In 2014, the roundabout that formed the junction between the ring road and the A59 was improved by York City Council in time for the 2014 Tour de France Stage 2 to pass over it.

In 2015 the City Council in partnership with North Yorkshire Police, Joseph Rowntree Foundation and Joseph Rowntree School created a shared cycle/footpath by the ring road between the Haxby Road and Wigginton Road roundabouts.
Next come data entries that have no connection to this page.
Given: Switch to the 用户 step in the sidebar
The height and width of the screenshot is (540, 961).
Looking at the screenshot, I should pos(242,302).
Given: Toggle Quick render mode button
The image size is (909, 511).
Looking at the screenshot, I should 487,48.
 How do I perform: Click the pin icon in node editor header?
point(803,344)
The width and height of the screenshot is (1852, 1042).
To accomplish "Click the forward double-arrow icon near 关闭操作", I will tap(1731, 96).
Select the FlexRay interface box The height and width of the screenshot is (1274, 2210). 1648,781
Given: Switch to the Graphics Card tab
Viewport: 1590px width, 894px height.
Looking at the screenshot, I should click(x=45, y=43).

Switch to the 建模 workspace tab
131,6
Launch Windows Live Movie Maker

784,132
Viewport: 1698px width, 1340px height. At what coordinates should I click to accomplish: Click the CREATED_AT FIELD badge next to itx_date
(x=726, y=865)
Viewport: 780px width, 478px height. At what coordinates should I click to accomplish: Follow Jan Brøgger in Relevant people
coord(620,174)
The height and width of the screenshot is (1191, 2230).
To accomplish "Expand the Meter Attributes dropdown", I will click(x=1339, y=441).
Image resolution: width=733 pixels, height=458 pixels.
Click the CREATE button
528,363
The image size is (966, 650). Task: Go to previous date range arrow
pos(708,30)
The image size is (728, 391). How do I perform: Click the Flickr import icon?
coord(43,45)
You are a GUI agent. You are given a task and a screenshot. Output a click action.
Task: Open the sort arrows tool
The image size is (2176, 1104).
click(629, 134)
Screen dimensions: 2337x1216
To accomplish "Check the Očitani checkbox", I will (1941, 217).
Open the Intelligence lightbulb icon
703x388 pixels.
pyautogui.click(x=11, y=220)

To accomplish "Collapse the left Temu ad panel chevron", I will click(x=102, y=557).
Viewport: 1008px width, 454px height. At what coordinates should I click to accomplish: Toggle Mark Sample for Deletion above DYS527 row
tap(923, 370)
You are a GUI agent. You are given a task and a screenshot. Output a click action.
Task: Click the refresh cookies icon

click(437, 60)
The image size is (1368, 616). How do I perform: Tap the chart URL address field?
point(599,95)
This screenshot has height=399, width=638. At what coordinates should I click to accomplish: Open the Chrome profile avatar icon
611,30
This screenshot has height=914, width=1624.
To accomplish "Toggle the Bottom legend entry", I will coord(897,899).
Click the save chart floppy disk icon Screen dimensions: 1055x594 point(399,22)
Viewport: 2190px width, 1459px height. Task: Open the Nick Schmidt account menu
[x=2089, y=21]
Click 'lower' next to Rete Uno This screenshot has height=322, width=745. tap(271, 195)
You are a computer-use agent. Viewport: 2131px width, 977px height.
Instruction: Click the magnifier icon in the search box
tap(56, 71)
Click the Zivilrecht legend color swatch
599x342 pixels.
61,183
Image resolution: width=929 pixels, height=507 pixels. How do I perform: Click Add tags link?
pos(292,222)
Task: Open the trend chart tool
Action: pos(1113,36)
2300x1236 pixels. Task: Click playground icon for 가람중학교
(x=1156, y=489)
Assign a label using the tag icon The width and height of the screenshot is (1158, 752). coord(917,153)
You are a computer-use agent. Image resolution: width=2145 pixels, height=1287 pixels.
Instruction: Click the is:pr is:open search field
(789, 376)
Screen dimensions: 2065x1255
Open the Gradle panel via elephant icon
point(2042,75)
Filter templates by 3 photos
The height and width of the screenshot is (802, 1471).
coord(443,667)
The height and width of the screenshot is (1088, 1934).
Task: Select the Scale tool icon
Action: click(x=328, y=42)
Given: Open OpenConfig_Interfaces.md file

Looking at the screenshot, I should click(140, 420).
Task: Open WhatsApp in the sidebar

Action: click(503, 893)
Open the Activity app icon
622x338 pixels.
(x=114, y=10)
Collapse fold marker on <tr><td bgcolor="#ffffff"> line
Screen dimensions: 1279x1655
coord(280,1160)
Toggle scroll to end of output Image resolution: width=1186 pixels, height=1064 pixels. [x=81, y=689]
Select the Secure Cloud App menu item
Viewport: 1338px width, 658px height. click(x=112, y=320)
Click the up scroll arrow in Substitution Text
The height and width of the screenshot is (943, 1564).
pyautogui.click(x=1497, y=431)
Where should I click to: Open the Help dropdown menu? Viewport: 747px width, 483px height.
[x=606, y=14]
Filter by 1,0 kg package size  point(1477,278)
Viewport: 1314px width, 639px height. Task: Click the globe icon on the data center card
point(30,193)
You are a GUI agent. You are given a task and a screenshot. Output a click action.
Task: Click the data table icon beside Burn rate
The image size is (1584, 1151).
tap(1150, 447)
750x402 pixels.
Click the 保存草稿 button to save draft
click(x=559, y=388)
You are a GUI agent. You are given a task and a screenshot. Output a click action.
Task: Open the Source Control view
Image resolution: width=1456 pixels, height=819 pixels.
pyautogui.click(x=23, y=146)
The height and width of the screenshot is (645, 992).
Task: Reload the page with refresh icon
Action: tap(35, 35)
In 2018 the roundabout with B1224 was replaced with a larger one. The new roundabout has wider access and exits; improved crossings; new signage and new lighting added.

===Proposed===
Several bodies have proposed improvements to the A1237 including:

- Dualling the road by 2030 as detailed in the North Yorkshire Strategic Prospectus.
- In the West Yorkshire Plus Transport Fund (York Schemes), improvements to seven roundabouts between the Wetherby Road and Monks Cross junctions. The design includes ensuring room for future dualling of the carriageways; increasing the number of approach and exit lanes at the roundabouts; enlarging their diameter; three subways for pedestrians/cyclists at busy crossing points and two bridges to accommodate a widened road.
- On 3 March 2015 the Executive of York City Council resolved to progress Option 1 of the report into improvements to the York Outer Ring Road. This was to carry out the work recommended in the West Yorkshire Plus Transport Fund (York Schemes)
- On 12 October 2022 plans were submitted by the City of York Council to convert a 4.6-mile (7.5 km) section of the A1237, between the A19 Shipton Road and the A1036 at Little Hopgrove, into a dual carriageway.

===Rejected===
Congestion immediately became a problem, especially at peak times, and the 1989 Department for Transport's Roads for Prosperity white paper included improvements to the section between (A19 to the A64). The proposals were for a new continuous through-route running parallel to the existing road with just a single grade separated junction at the B1363. The existing road, and the roundabouts, would have been retained for local access. The plans were subsequently dropped.

Plans for dualling 7.8 km, at a cost £31M, of the A1237 York Outer Ring Road were rejected by the Regional Transport Board in 2009.

==Traffic studies==
Congestion at peak times remains an issue and has led to studies that show that delays at all junctions will lead to an increase in journey times ranging between two and three times longer compared to 2003. A study from March 2001 and February also recorded 172 accidents, of which 21 were serious and 5 involved a fatality.